Birds of Aleppo pine plantations in south-east Spain in relation to vegetation composition and structure.

Published online
16 Jan 1998
Content type
Journal article
Journal title
Journal of Applied Ecology

López, G. & Moro, M. J.

Publication language


The forested habitats in a large part of the Mediterranean semiarid climates of Spain are dominated by Aleppo pine (Pinus halepensis) forests, most of which are managed plantations. Despite this, the effects of changes in the structure and composition of vegetation on birds are unknown. The work reported here was an attempt to detect the relationships between vegetation characteristics and the bird species that inhabit these forests. The point-count method was used to estimate the presence of bird species and their abundance in Aleppo pine plantations in winter and spring. Four perpendicular 15-m transects were traced in each counting station to estimate the size and density of pines, the cover of the main species in understorey vegetation and its height. Correspondence analysis was used to find the most important variables in the composition of bird communities, as well as in understorey composition and vertical structure. The composition of bird communities at forest sites was better explained by understorey characteristics than by tree-layer variables. Bird species composition was related to understorey composition in both seasons. A significant linear regression model was found relating bird species richness during the breeding season to understorey composition, in particular variation in Quercus ilex and Q. coccifera cover.
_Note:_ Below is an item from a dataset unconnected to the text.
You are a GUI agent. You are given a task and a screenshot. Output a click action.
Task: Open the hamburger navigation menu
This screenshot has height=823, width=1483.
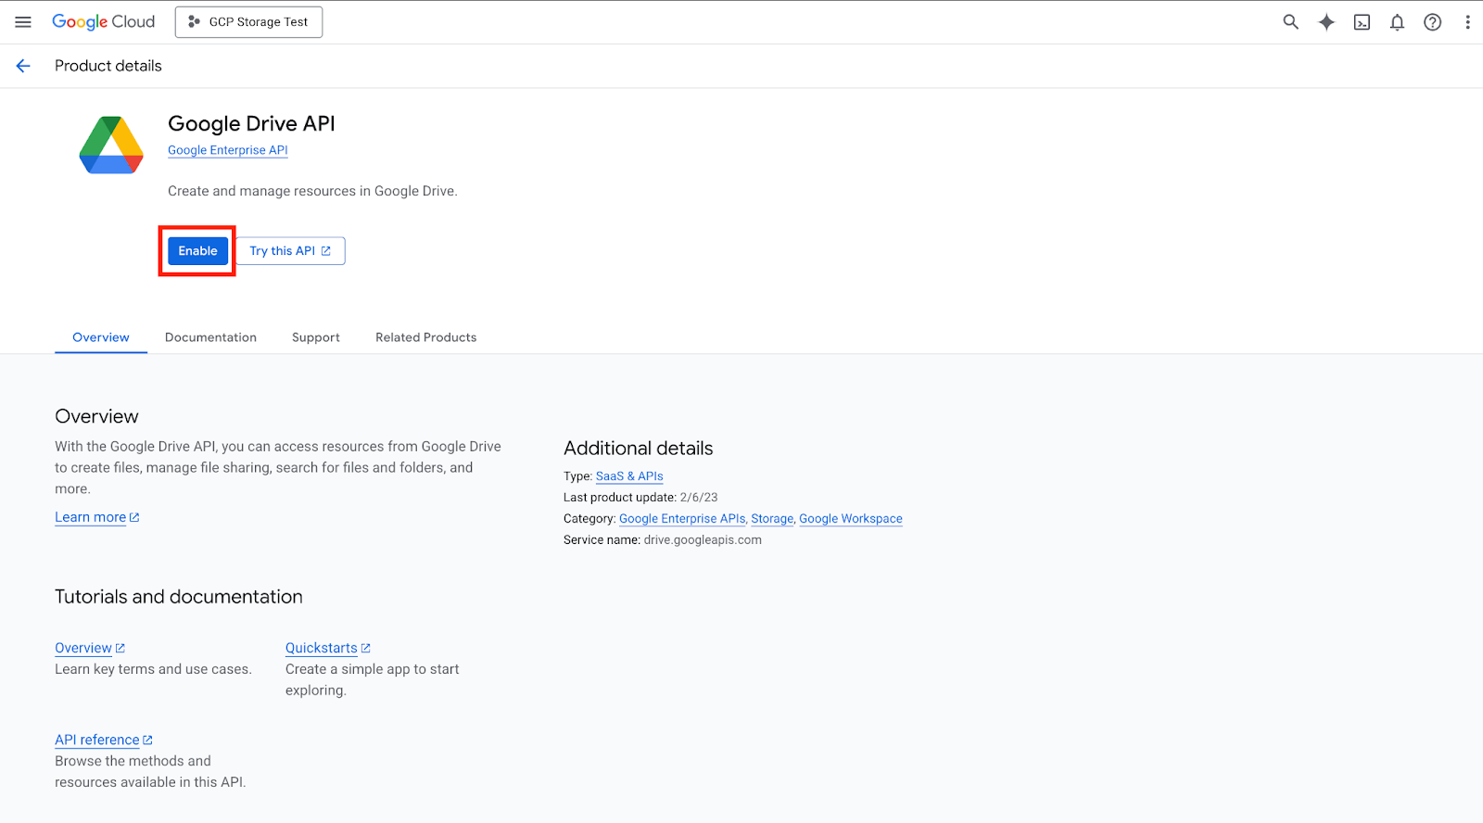[x=23, y=22]
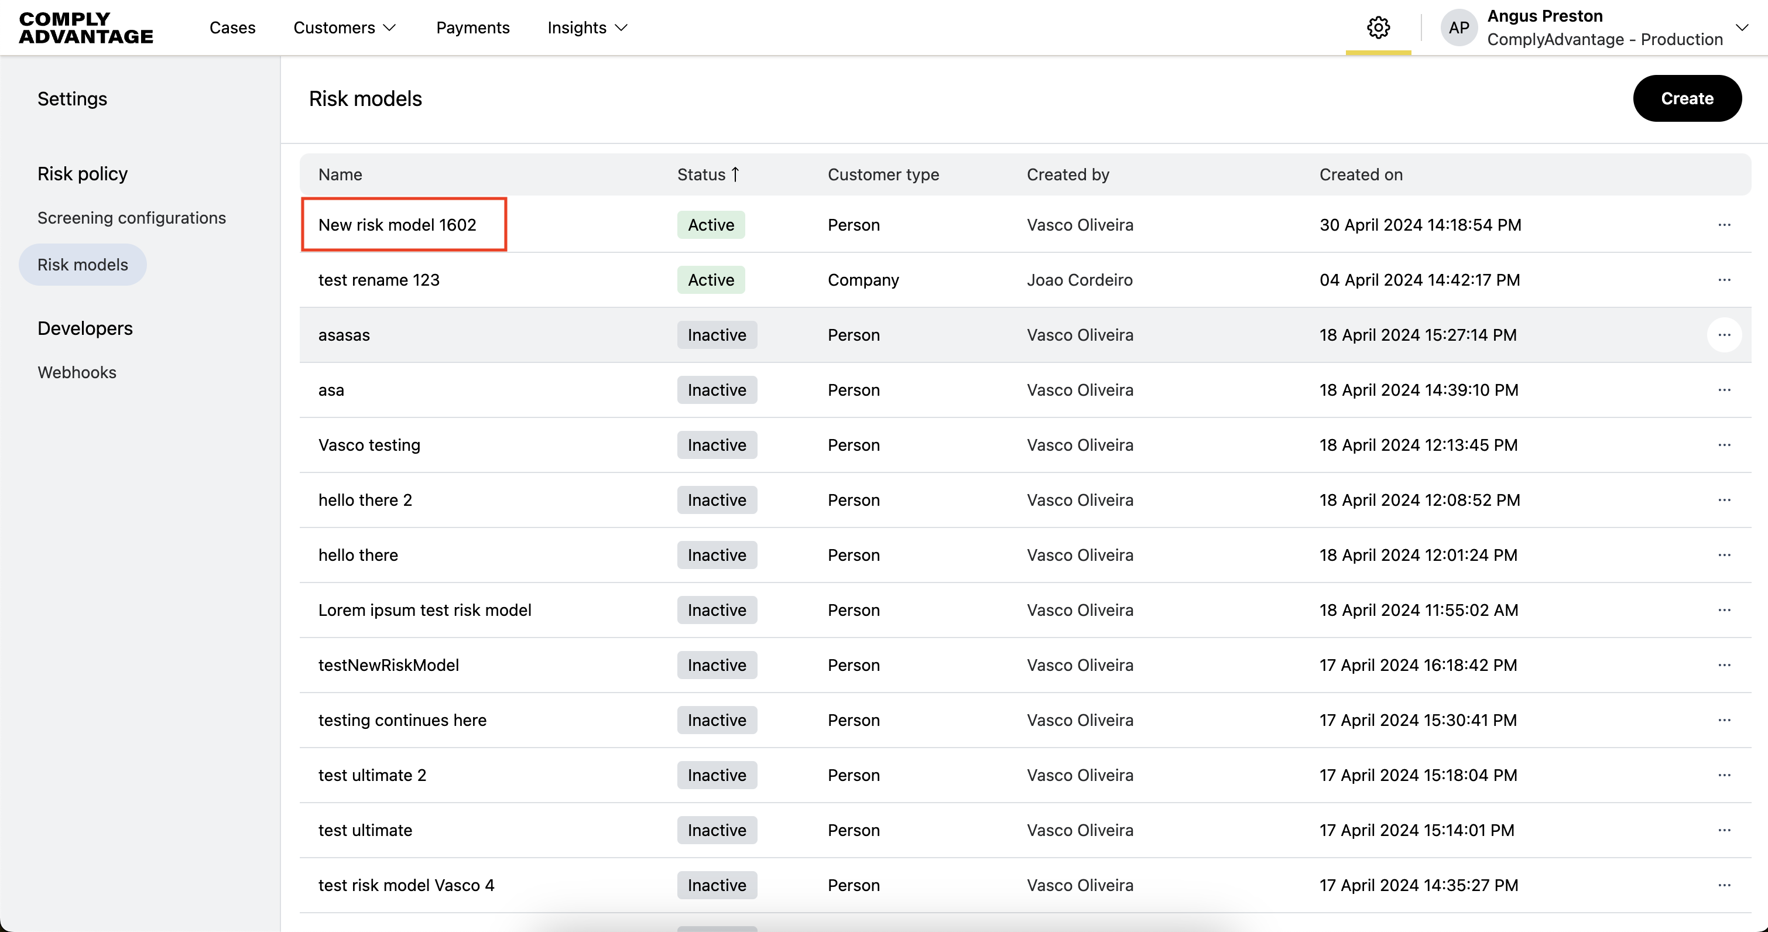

No significant model could be found for bird species richness in winter. The probability of finding a bird species at a given site within pine plantations was modelled using logistic regression. It is concluded that maintenance or introduction of Q. ilex in the understorey of Aleppo pine plantations would increase the diversity of breeding bird communities and would also improve habitat quality for forest bird species with limited distribution in semi-arid climates. On the other hand, a reduction in pine density would have little effect on these bird communities provided that an appropriate understorey was conserved.